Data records
□ □ □
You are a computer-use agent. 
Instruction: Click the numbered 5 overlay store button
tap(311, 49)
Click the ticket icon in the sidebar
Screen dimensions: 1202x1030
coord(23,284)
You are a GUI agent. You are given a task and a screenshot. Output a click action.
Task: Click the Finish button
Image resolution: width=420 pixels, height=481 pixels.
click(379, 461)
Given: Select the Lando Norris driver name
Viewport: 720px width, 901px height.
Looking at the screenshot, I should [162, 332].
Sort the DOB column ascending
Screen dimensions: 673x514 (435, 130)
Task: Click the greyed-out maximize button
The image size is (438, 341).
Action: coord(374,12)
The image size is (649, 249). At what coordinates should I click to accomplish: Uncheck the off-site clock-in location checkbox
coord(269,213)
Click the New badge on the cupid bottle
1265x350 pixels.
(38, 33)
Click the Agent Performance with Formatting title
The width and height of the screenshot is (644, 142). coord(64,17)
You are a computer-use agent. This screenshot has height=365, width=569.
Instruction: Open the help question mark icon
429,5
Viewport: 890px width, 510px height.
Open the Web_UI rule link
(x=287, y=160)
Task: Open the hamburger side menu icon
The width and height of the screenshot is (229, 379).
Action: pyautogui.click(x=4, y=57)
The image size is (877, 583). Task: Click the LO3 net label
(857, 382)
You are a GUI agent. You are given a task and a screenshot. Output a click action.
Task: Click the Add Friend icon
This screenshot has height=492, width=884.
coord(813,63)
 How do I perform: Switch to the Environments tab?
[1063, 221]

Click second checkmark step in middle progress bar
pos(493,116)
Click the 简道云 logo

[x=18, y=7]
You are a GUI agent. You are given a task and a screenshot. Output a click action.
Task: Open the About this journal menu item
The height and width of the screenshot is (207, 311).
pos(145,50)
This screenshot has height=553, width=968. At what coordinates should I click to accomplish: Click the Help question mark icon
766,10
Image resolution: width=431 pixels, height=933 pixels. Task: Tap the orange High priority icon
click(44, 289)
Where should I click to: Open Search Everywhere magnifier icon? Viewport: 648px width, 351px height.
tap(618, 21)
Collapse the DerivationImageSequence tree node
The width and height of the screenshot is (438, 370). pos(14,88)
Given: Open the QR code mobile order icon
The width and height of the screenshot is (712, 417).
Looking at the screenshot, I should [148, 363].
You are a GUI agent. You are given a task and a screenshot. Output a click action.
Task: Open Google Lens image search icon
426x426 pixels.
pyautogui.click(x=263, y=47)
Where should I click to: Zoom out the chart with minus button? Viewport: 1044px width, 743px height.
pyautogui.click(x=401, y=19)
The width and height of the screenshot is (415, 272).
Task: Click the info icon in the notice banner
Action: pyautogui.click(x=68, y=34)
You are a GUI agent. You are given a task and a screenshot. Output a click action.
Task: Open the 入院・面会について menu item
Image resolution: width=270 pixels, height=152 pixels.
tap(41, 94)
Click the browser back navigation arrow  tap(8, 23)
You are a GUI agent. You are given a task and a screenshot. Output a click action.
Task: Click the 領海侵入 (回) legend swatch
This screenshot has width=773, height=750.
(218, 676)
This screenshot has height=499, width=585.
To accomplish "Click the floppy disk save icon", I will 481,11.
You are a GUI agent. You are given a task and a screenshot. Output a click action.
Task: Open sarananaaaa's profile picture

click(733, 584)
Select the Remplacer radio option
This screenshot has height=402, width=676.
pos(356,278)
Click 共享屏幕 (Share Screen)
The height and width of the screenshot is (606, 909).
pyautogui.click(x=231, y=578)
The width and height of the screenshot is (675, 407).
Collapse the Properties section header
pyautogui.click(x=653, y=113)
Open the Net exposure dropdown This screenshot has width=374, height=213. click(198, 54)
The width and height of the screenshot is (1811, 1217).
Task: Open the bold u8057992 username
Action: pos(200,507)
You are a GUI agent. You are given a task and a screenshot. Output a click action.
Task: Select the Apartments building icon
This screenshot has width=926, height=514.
□ □ □
◆ **THE TASK**:
Every record listed above should be reproduced exactly.

◆ **TASK RESULT**:
You are a computer-use agent. 
Instruction: Click the numbered 5 overlay store button
tap(311, 49)
Click the ticket icon in the sidebar
Screen dimensions: 1202x1030
coord(23,284)
You are a GUI agent. You are given a task and a screenshot. Output a click action.
Task: Click the Finish button
Image resolution: width=420 pixels, height=481 pixels.
click(379, 461)
Given: Select the Lando Norris driver name
Viewport: 720px width, 901px height.
Looking at the screenshot, I should [162, 332].
Sort the DOB column ascending
Screen dimensions: 673x514 (435, 130)
Task: Click the greyed-out maximize button
The image size is (438, 341).
Action: coord(374,12)
The image size is (649, 249). At what coordinates should I click to accomplish: Uncheck the off-site clock-in location checkbox
coord(269,213)
Click the New badge on the cupid bottle
1265x350 pixels.
(38, 33)
Click the Agent Performance with Formatting title
The width and height of the screenshot is (644, 142). coord(64,17)
You are a computer-use agent. This screenshot has height=365, width=569.
Instruction: Open the help question mark icon
429,5
Viewport: 890px width, 510px height.
Open the Web_UI rule link
(x=287, y=160)
Task: Open the hamburger side menu icon
The width and height of the screenshot is (229, 379).
Action: pyautogui.click(x=4, y=57)
The image size is (877, 583). Task: Click the LO3 net label
(857, 382)
You are a GUI agent. You are given a task and a screenshot. Output a click action.
Task: Click the Add Friend icon
This screenshot has height=492, width=884.
coord(813,63)
 How do I perform: Switch to the Environments tab?
[1063, 221]

Click second checkmark step in middle progress bar
pos(493,116)
Click the 简道云 logo

[x=18, y=7]
You are a GUI agent. You are given a task and a screenshot. Output a click action.
Task: Open the About this journal menu item
The height and width of the screenshot is (207, 311).
pos(145,50)
This screenshot has height=553, width=968. At what coordinates should I click to accomplish: Click the Help question mark icon
766,10
Image resolution: width=431 pixels, height=933 pixels. Task: Tap the orange High priority icon
click(44, 289)
Where should I click to: Open Search Everywhere magnifier icon? Viewport: 648px width, 351px height.
tap(618, 21)
Collapse the DerivationImageSequence tree node
The width and height of the screenshot is (438, 370). pos(14,88)
Given: Open the QR code mobile order icon
The width and height of the screenshot is (712, 417).
Looking at the screenshot, I should [148, 363].
You are a GUI agent. You are given a task and a screenshot. Output a click action.
Task: Open Google Lens image search icon
426x426 pixels.
pyautogui.click(x=263, y=47)
Where should I click to: Zoom out the chart with minus button? Viewport: 1044px width, 743px height.
pyautogui.click(x=401, y=19)
The width and height of the screenshot is (415, 272).
Task: Click the info icon in the notice banner
Action: pyautogui.click(x=68, y=34)
You are a GUI agent. You are given a task and a screenshot. Output a click action.
Task: Open the 入院・面会について menu item
Image resolution: width=270 pixels, height=152 pixels.
tap(41, 94)
Click the browser back navigation arrow  tap(8, 23)
You are a GUI agent. You are given a task and a screenshot. Output a click action.
Task: Click the 領海侵入 (回) legend swatch
This screenshot has width=773, height=750.
(218, 676)
This screenshot has height=499, width=585.
To accomplish "Click the floppy disk save icon", I will 481,11.
You are a GUI agent. You are given a task and a screenshot. Output a click action.
Task: Open sarananaaaa's profile picture

click(733, 584)
Select the Remplacer radio option
This screenshot has height=402, width=676.
pos(356,278)
Click 共享屏幕 (Share Screen)
The height and width of the screenshot is (606, 909).
pyautogui.click(x=231, y=578)
The width and height of the screenshot is (675, 407).
Collapse the Properties section header
pyautogui.click(x=653, y=113)
Open the Net exposure dropdown This screenshot has width=374, height=213. click(198, 54)
The width and height of the screenshot is (1811, 1217).
Task: Open the bold u8057992 username
Action: pos(200,507)
You are a GUI agent. You are given a task and a screenshot. Output a click action.
Task: Select the Apartments building icon
This screenshot has width=926, height=514.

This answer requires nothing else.